The coded signal (80) is decoded by executing the steps in the reverse order. The lossless decoding reconstructs the mid (41) and side (51) signals as well as the scaling factors (61). In the next stage (101), the mid and side signals are transformed back into left (13) and right (23) quantized signals. The scaling factors (61) are then employed to perform the inverse quantization (301) in order to produce the original values of the spectral coefficients. The spectrally broken down left (14) and right (15) signals are reset to the reconstructed signals for the left (15) and right (25) channels by the inverse modified discrete cosine transform (201).
By minimizing the quantization errors it is possible to generate the bit stream more flexibly in actual practice. The magnitude (bit rate) of the coded signal (80) can be scaled. The bit stream contains the scaling factors, the mid signal and the side signal. The bit rate can now be reduced in different ways. First of all, high-frequency portions of the side signal can be left out. Then, for instance, the high-frequency portions of the mid signal can be left out. Then, the unutilized scaling factors do not need to be transmitted either. In the next step, the low-frequency portions of the side signal could be reduced until, for example, the side signal is no longer present at all in the bit stream. The quality of the stereo transmission can thus be converted step by step into a mono transmission as the spectral bandwidth decreases.

Claims

1-3. (canceled)

4. A method for scalable coding of stereo signals, comprising:

transforming left and right channel signals from a time into a frequency range;

and then separately quantizing the transformed left and right channel signals;

matrixing the quantized signals so as to form mid and side signals; and

using the formed mid and side signals in a lossless coding stage so as to provide a coded signal for transmission.

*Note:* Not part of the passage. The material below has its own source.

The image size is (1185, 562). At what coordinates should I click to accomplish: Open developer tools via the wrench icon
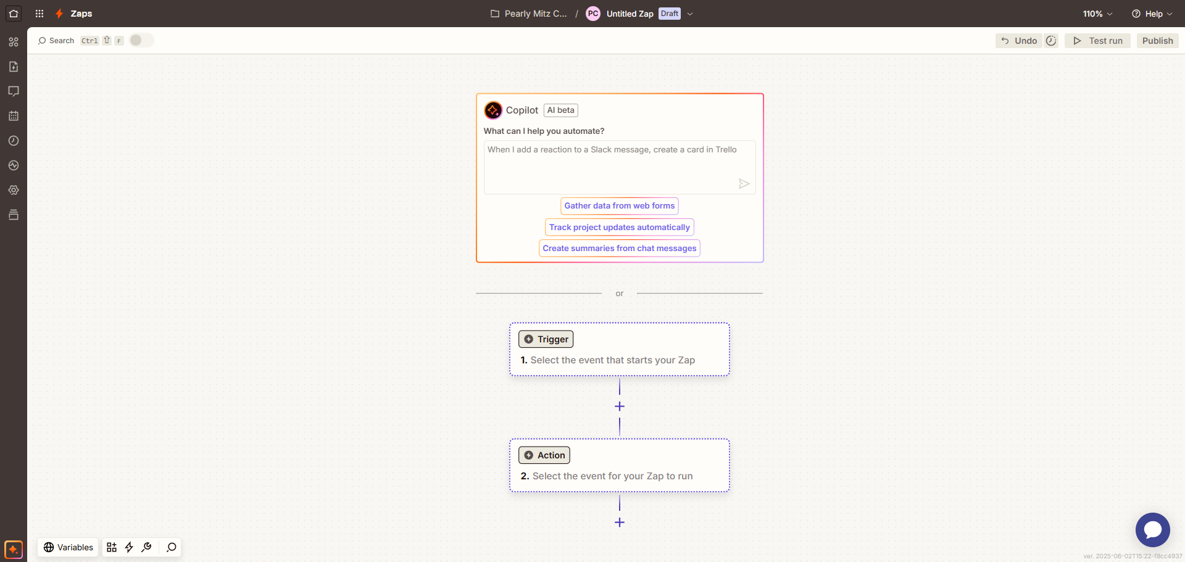(147, 547)

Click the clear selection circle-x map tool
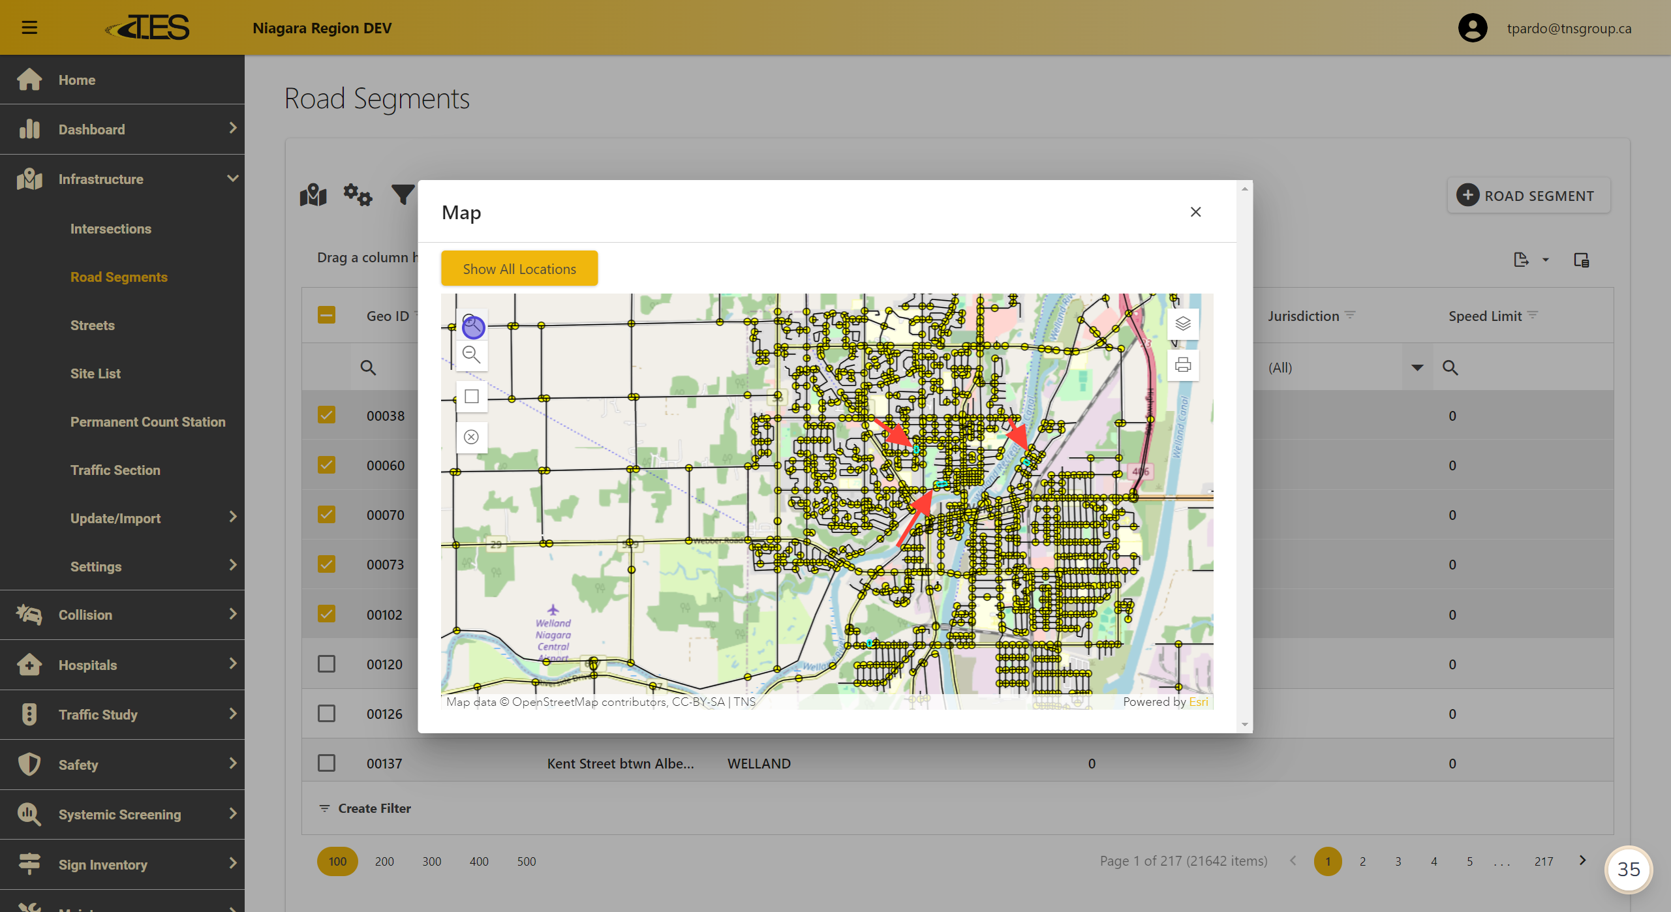471,436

5. The method according to claim 4, wherein the quantizing includes diving the transferred signals into frequency bands, determining a scaling factor for each frequency bands from the left and right channels by a quantization control, the scaling factors for the left and right channels being the same, and further comprising-transmitting the scaling factors in the coded signal together with the mid and side signals.

6. The method according to claim 4, wherein a bit stream of the coded signal is configurable flexibly such that a bit rate is incrementally adaptable to transmission conditions.

7. The method according to claim 5, wherein a bit stream of the coded signal is configurable flexibly such that a bit rate is incrementally adaptable to transmission conditions.